9/11 was 19 years ago but, today’s America makes it seem like 190
Sep 11, 2020, 12:30 PM | Updated: 12:33 pm
It has been 19 years since the terrorist attacks of Sept. 11, 2001: a day when nearly 3,000 people of every creed and color — Americans and citizens from several countries who were pursuing the American dream — were murdered in New York, at the Pentagon and on United Flight 93.
In some ways, 9/11 seems like a half-minute ago. In other ways it feels a lifetime ago.
No one I knew personally died on that day — but I lost friends in the ensuing War on Terror, and America has lost close to 7,000 service members attempting to keep a terrorist act of that magnitude from coming here again.
It was the honor of a lifetime — and the high point of my career as a reporter — to be embedded with our military in the middle of that war.

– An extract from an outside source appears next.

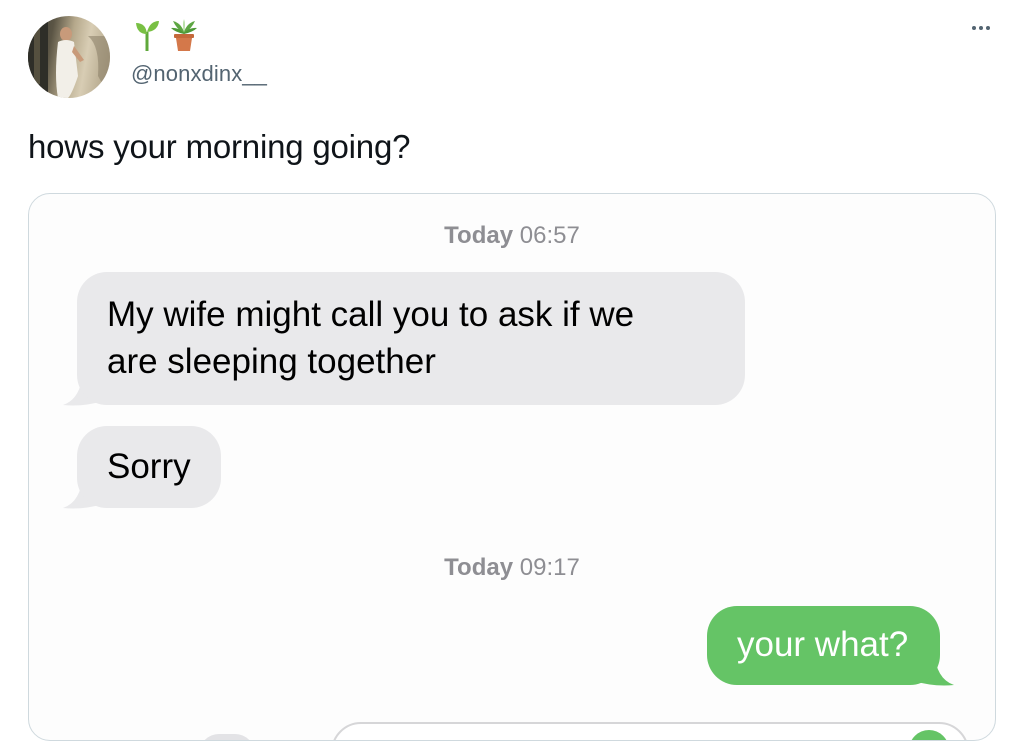 The height and width of the screenshot is (749, 1024). What do you see at coordinates (272, 362) in the screenshot?
I see `message-text-line: are sleeping together` at bounding box center [272, 362].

Even though President Barack Obama declared the Global War on Terrorism officially over, thousands continue that fight. The vast majority of them didn’t put on their uniform until after Sept. 11, 2001 — and more than a few hadn’t even been born by that date.
Because it’s becoming “way back when,” I wonder on how many more future September Elevenths we will cut into regular programming to bring you the commemorations from around the country — especially knowing that a sizable number American adults were young enough in 2001 that their feelings about 9/11 are colored more by how their parents reacted as opposed to how they did.
Nineteen years later, as America faces a political divide that no bridge seems can ever span, I hope that more than remembering how we felt on the day of Sept. 11, 2001, we remember how we felt —- and what America felt like — in the days and weeks after.
Whether we knew each other or not, we displayed a deep, true concern for each other — and we felt unity as Americans.
Last year on Sept. 11, I said that I’m praying it won’t take another 9/11 to bring back those feelings.
This year, I’m still praying for unity — but as we find ourselves in the midst of another national crisis (a crisis where so many are saying once again, “we’re in this together!”), it sure doesn’t feel that way.
When I see the images of the day of Sept. 11, 2001, it seems like yesterday. But when I take a look at where we are as a country at this moment, 9/11 seems like forever ago.